• What you need to do:
Recast everything from the line containing "Given: Select the lasso selection tool" down to the end of the material as a JSON list of strings, one per line, leaving out blank lines and omitting the pictures.

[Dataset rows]
________

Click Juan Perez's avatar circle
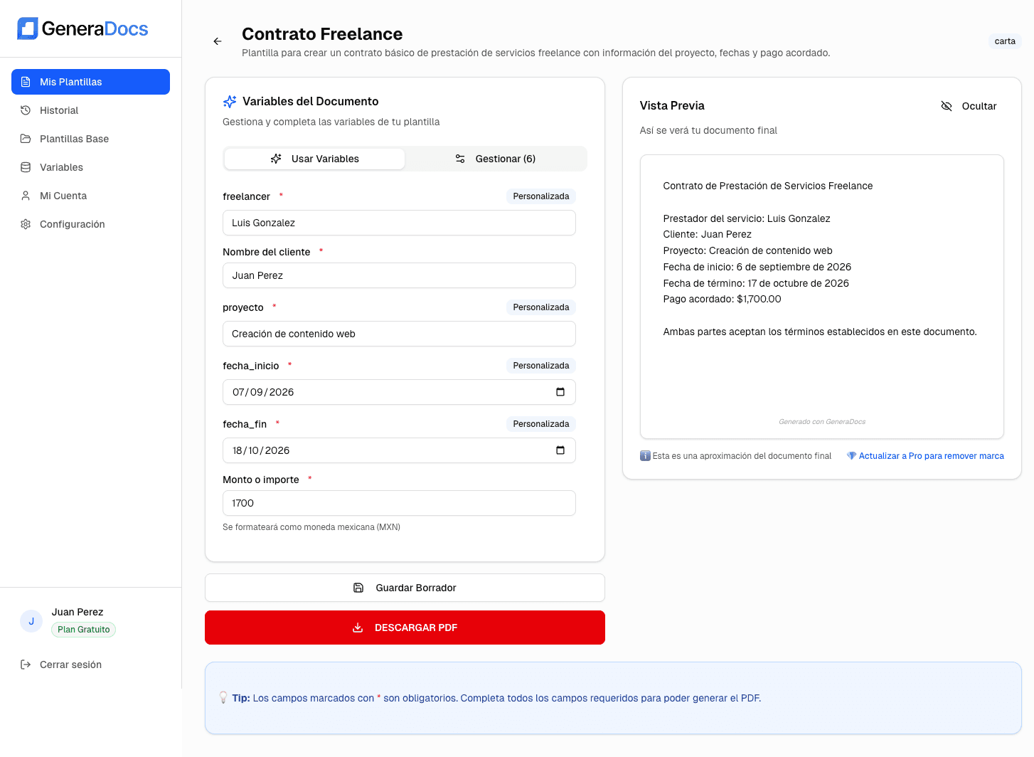31,620
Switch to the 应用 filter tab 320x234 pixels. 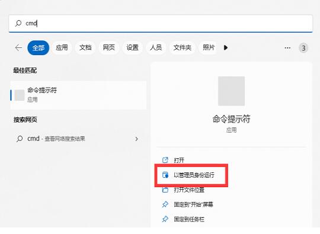click(62, 48)
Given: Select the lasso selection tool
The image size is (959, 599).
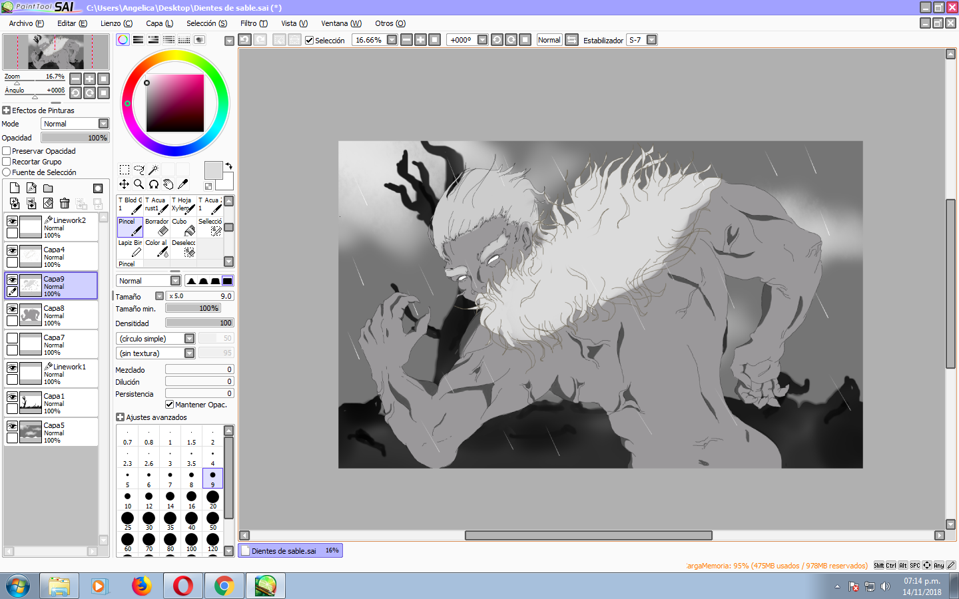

________

• The completed task:
[
  "Given: Select the lasso selection tool",
  "The image size is (959, 599)."
]